Azol Halkası Taşıyan COX İnhibitörlerinin Sentezi ve Antimikrobiyal Aktivitelerinin Araştırılması

Abstract

Nonsteroidal anti-inflammatory drugs (NSAIDs) are the group of drugs that show their effects by inhibiting cyclooxygenase (COX) enzymes and are frequently used in the treatment of pain and inflammation. In addition to these widely known therapeutic uses, NSAIDs have been reported to exhibit moderate antimicrobial activity and to increase antimicrobial activity when administered in combination with commercial antimicrobial drugs. In this thesis, new antimicrobial compounds were synthesised by linking various NSAIDs (naproxen, ibuprofen, flurbiprofen) and azole rings (pyrazole, imidazole, triazole and benzimidazole) known as antimicrobial pharmacophores via hydrazone bridge. The chemical structures of the compounds were confirmed by IR, 1H NMR, 13C NMR and HRMS spectra.
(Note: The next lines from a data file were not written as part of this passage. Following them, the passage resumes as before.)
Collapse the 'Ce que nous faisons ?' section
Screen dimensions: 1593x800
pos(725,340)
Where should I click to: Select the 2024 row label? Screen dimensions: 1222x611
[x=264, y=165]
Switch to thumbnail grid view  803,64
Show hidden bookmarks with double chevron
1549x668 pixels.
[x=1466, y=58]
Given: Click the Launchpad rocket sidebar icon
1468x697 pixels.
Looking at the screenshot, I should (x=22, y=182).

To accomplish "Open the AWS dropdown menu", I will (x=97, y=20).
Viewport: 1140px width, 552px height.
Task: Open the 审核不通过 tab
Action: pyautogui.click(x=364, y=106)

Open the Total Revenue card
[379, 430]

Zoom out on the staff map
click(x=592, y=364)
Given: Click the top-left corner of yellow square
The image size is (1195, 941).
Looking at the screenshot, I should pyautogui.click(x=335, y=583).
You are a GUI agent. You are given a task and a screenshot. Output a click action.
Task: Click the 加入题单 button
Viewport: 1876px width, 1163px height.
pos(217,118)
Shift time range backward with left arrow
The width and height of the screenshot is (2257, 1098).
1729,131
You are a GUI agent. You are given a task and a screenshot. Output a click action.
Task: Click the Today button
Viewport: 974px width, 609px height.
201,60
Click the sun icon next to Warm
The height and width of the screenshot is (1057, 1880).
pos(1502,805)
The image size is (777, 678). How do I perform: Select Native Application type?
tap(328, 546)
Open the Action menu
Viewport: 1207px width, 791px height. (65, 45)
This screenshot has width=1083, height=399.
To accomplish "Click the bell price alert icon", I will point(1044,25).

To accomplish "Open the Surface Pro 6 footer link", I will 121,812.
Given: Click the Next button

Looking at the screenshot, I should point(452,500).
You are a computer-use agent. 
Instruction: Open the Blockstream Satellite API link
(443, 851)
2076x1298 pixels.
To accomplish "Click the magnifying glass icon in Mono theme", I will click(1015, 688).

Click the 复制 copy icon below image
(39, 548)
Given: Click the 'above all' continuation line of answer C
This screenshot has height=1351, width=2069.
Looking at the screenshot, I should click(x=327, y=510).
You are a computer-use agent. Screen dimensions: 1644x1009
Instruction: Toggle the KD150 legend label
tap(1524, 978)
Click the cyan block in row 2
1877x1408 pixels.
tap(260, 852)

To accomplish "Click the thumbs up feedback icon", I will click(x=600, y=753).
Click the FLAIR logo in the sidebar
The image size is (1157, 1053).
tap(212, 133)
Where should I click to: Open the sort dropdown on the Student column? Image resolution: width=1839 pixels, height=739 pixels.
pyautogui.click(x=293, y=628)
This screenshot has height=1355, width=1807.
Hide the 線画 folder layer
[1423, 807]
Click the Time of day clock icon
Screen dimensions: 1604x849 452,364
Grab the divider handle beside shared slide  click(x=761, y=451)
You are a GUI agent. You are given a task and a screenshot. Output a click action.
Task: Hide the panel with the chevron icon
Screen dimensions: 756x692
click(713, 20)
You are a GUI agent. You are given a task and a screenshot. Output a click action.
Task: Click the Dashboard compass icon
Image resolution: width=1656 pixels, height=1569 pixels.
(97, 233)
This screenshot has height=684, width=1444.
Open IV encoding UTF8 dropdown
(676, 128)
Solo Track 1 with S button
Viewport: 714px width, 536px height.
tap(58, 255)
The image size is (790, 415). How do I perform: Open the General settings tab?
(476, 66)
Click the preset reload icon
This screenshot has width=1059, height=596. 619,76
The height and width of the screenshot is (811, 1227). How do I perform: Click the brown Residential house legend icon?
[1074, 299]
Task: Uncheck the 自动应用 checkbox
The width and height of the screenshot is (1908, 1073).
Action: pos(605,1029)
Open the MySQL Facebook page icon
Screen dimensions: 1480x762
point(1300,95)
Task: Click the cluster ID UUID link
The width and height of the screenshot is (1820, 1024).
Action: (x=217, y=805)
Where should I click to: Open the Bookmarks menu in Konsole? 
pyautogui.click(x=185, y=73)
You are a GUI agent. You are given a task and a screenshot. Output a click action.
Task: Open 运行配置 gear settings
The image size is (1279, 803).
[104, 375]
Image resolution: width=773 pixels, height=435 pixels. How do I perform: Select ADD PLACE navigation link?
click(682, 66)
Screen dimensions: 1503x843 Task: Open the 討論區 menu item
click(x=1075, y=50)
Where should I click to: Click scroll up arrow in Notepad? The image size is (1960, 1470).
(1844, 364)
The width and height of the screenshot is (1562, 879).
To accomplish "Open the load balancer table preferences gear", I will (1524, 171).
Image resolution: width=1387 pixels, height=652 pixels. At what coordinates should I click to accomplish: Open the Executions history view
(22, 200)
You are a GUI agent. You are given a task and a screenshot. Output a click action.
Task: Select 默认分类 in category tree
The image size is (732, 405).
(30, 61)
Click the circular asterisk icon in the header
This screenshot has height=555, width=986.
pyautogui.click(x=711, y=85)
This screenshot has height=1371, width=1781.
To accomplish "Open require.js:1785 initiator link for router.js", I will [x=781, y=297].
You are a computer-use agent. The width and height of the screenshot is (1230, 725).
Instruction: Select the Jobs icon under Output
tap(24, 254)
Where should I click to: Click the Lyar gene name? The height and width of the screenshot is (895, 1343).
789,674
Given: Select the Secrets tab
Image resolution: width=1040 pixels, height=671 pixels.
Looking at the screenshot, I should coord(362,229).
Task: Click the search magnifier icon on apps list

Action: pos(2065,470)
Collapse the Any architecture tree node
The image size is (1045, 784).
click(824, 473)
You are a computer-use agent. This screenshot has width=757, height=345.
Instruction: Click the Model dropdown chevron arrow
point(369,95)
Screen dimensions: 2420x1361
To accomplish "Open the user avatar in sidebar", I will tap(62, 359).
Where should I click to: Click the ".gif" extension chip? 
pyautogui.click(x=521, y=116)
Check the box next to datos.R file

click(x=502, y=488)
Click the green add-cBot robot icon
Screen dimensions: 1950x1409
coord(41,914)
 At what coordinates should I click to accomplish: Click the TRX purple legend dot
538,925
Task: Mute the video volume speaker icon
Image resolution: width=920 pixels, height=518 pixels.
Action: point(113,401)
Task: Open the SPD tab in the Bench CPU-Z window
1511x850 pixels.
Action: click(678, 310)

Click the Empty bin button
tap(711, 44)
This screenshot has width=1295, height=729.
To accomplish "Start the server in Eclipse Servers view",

It was proved by using NOESY and DFT methods that EC=N-EN-N-antiperiplanar and EC=N-EN-N-synperiplanar conformers are responsible for the double peaks observed in NMR spectra obtained in DMSO-d6. Finally, the compounds were screened for their antibacterial and antifungal effects and according to the biological activity results obtained, some derivatives were shown to have inhibitory effects on Candida albicans filamentation and/or bacterial communication system known as quorum sensing.